Update every entry below by replacing "screenshot" with "screen capture" and leaving everything else unchanged. Leave the pictures out of your answer.

-------- Records supplied --------

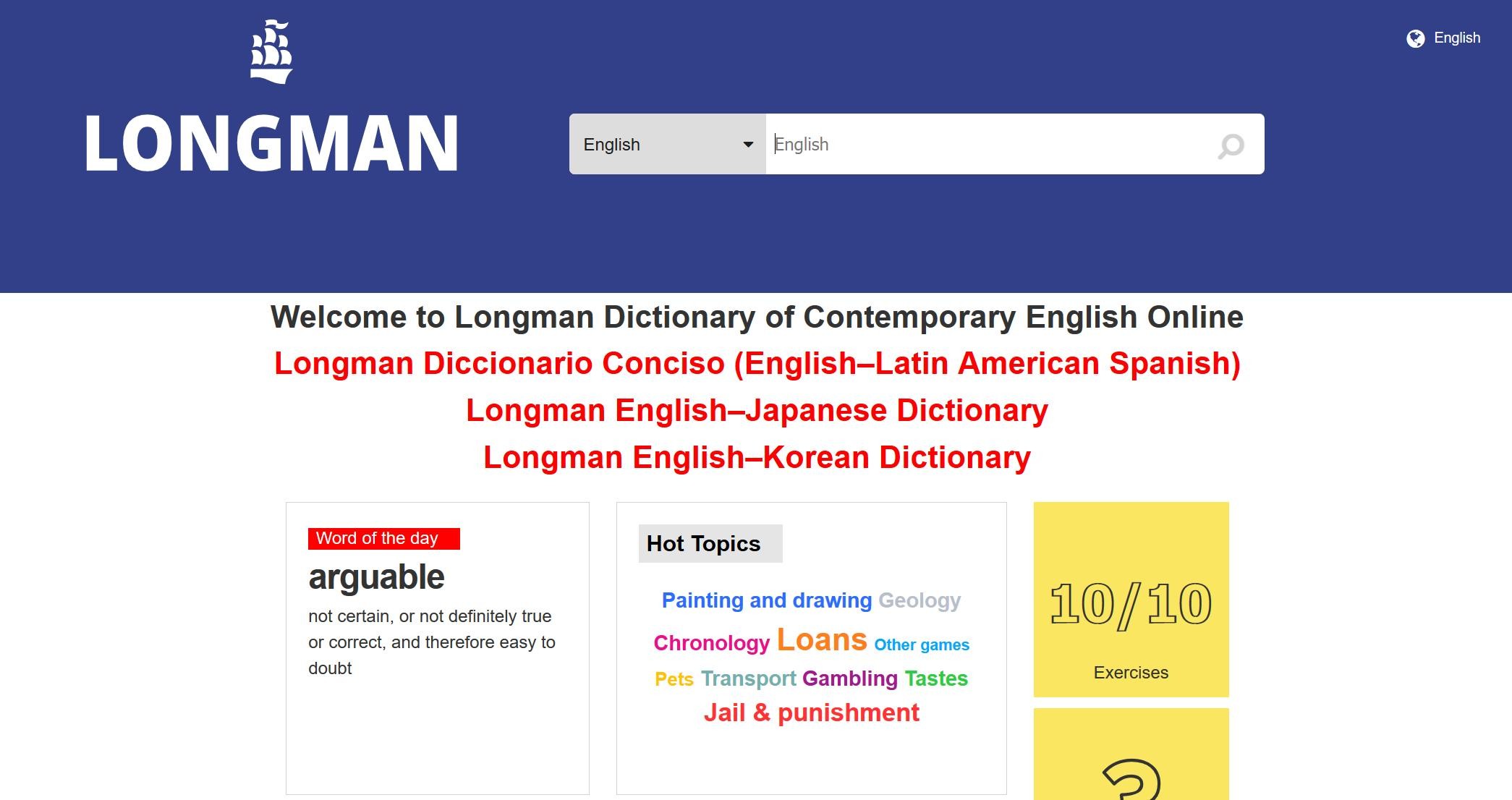Click the Geology topic link
Image resolution: width=1512 pixels, height=800 pixels.
[x=919, y=600]
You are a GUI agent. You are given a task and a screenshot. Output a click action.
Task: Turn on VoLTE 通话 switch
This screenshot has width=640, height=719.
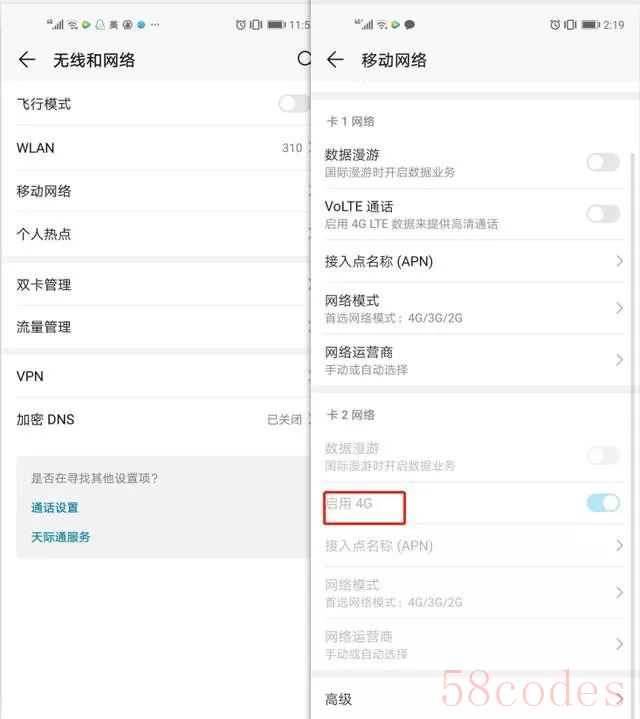click(x=603, y=214)
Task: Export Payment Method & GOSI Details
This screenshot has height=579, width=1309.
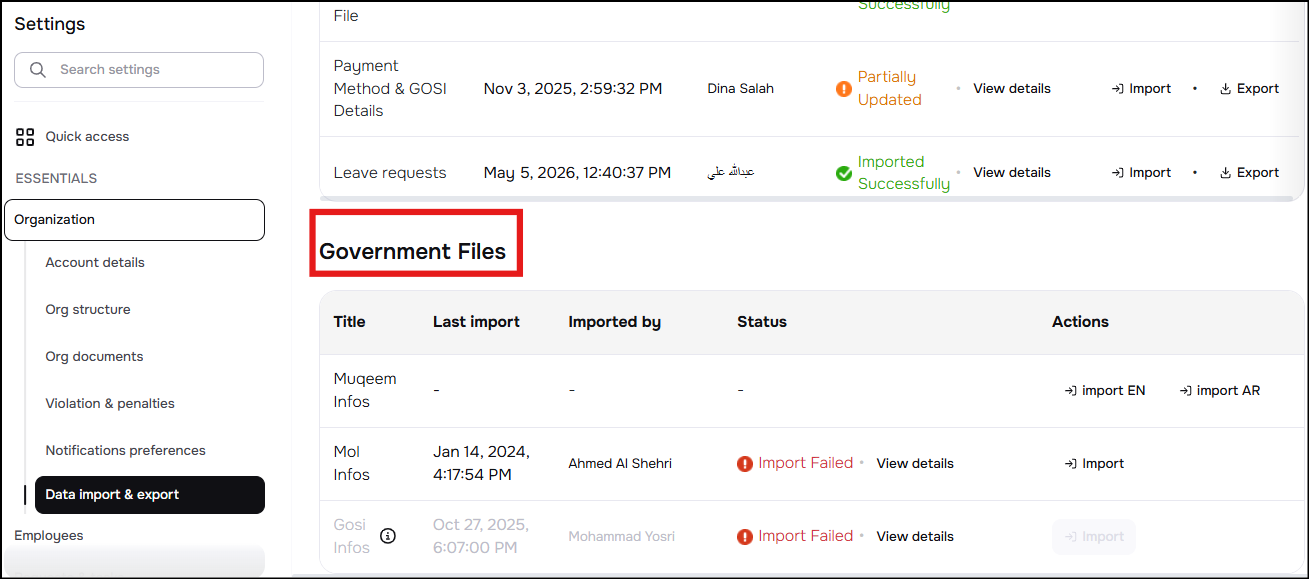Action: [x=1249, y=89]
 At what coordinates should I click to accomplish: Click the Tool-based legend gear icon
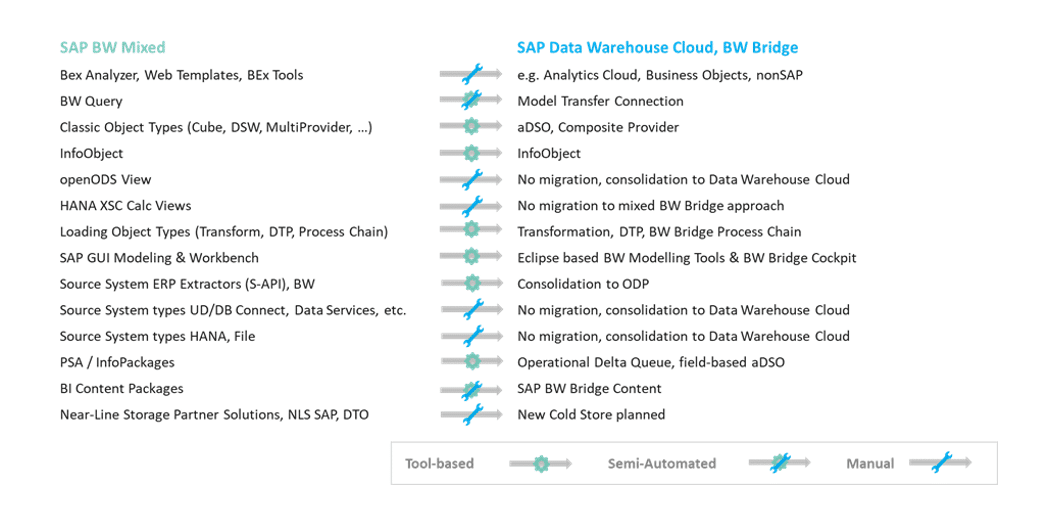pos(541,464)
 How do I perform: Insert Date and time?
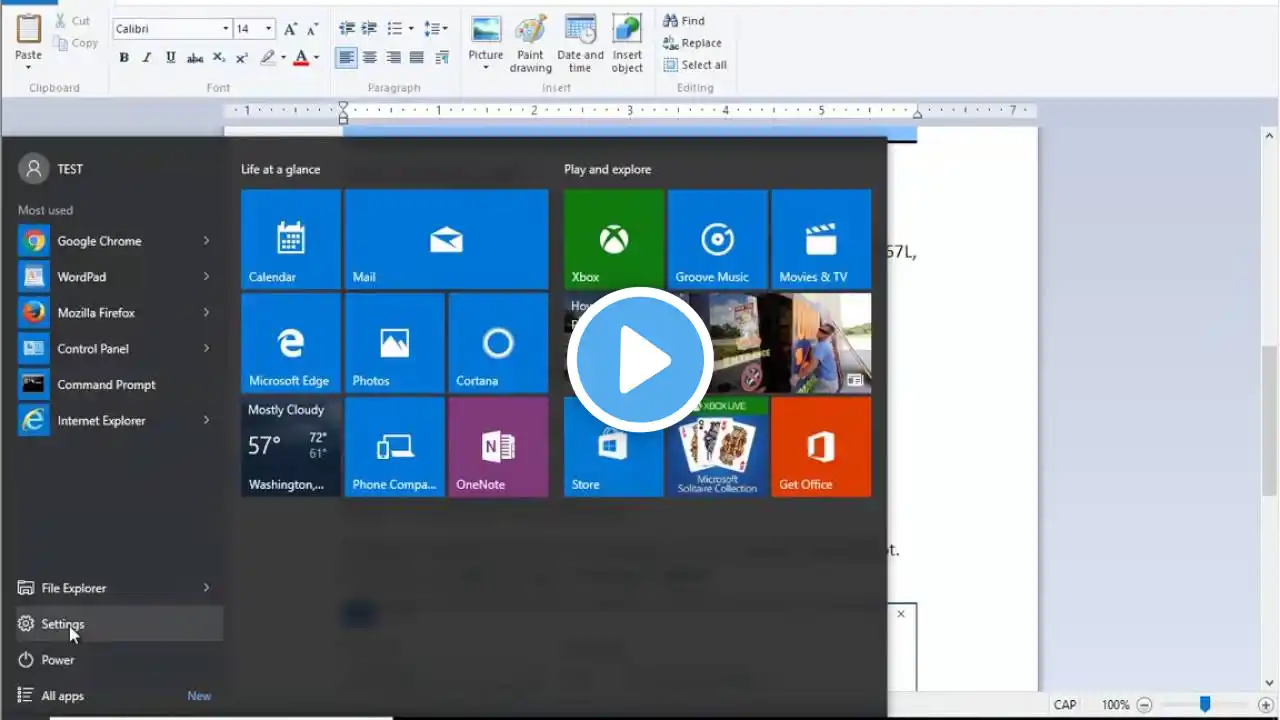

--------

● Reply:
Click the Geology topic link
Image resolution: width=1512 pixels, height=800 pixels.
[x=919, y=600]
You are a GUI agent. You are given a task and a screen capture. Output a click action.
Task: Turn on VoLTE 通话 switch
This screen capture has width=640, height=719.
click(x=603, y=214)
Task: Export Payment Method & GOSI Details
This screen capture has height=579, width=1309.
Action: [x=1249, y=89]
 At what coordinates should I click to accomplish: Click the Tool-based legend gear icon
pos(541,464)
 How do I perform: Insert Date and time?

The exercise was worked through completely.